Solving the Equation: 0.6^x * 0.6^3 = 0.6^(2x) / 0.6^5
In this article, we will explore the solution to the equation 0.6^x * 0.6^3 = 0.6^(2x) / 0.6^5. This equation involves exponentiation and algebraic manipulation, and we will break it down step by step.

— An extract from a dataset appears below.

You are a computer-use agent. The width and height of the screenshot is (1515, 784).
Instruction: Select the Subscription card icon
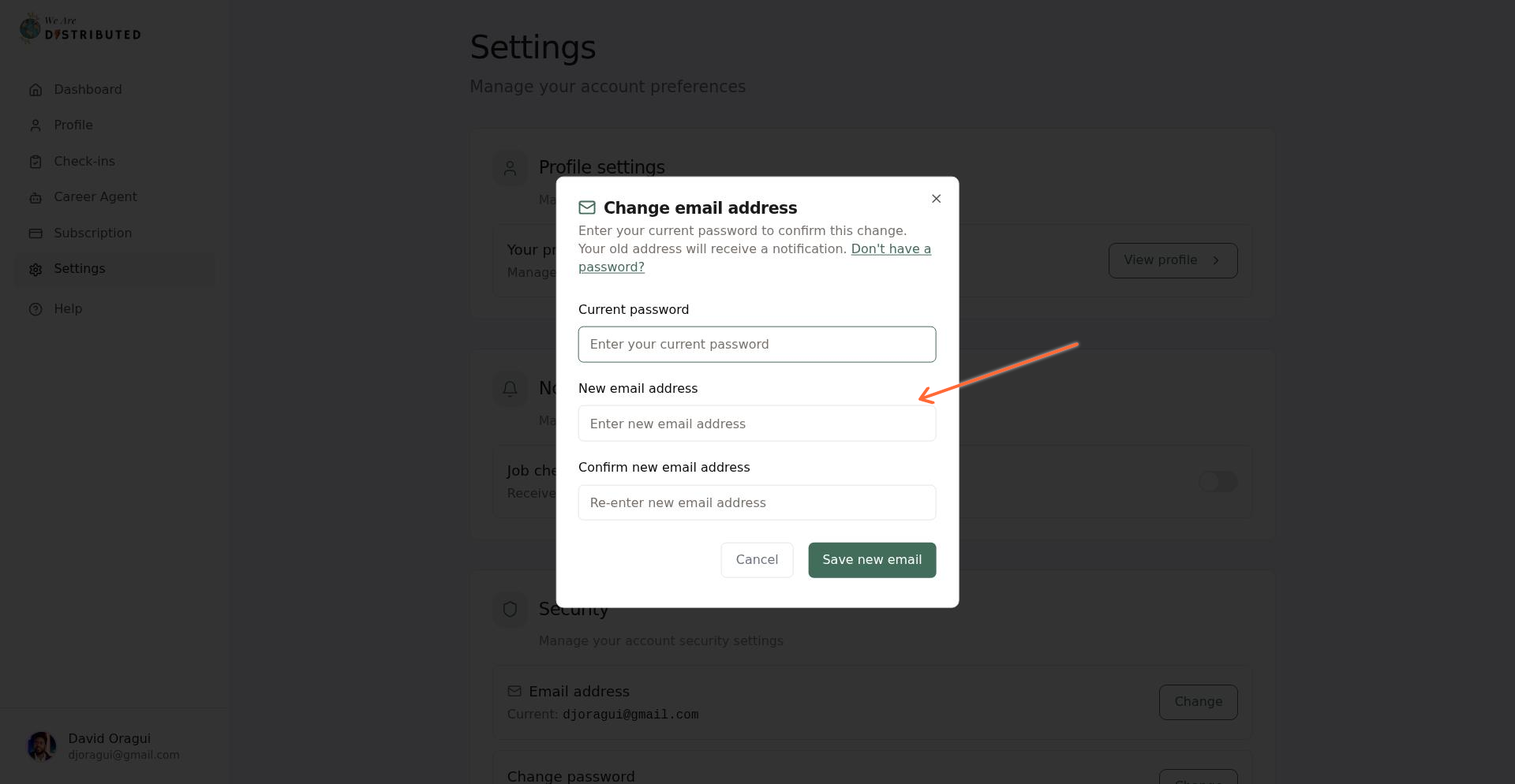point(36,233)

Understanding the Equation
Before we dive into the solution, let's take a closer look at the equation:
0.6^x * 0.6^3 = 0.6^(2x) / 0.6^5
The equation consists of two expressions: the left-hand side (LHS) and the right-hand side (RHS). The LHS is the product of two terms: 0.6^x and 0.6^3. The RHS is a fraction, with the numerator being 0.6^(2x) and the denominator being 0.6^5.
Simplifying the Equation
To simplify the equation, we can start by using the property of exponents, which states that:
a^m * a^n = a^(m+n)
Using this property, we can rewrite the LHS as:
0.6^(x+3) = 0.6^(2x) / 0.6^5
Next, we can simplify the RHS by using another property of exponents, which states that:
a^m / a^n = a^(m-n)
Applying this property, we get:
0.6^(2x) / 0.6^5 = 0.6^(2x-5)
Now, we can equate the two expressions:
0.6^(x+3) = 0.6^(2x-5)
Solving for x
To solve for x, we can use the fact that the bases are the same (0.6) and the exponents are equal. Therefore, we can equate the exponents:
x + 3 = 2x - 5
Subtracting x from both sides gives:
3 = x - 5
Adding 5 to both sides yields:
8 = x
Therefore, the value of x is 8.
Conclusion
In conclusion, we have successfully solved the equation 0.6^x * 0.6^3 = 0.6^(2x) / 0.6^5, and found that the value of x is 8. This solution demonstrates the application of exponent properties and algebraic manipulation to solve complex equations.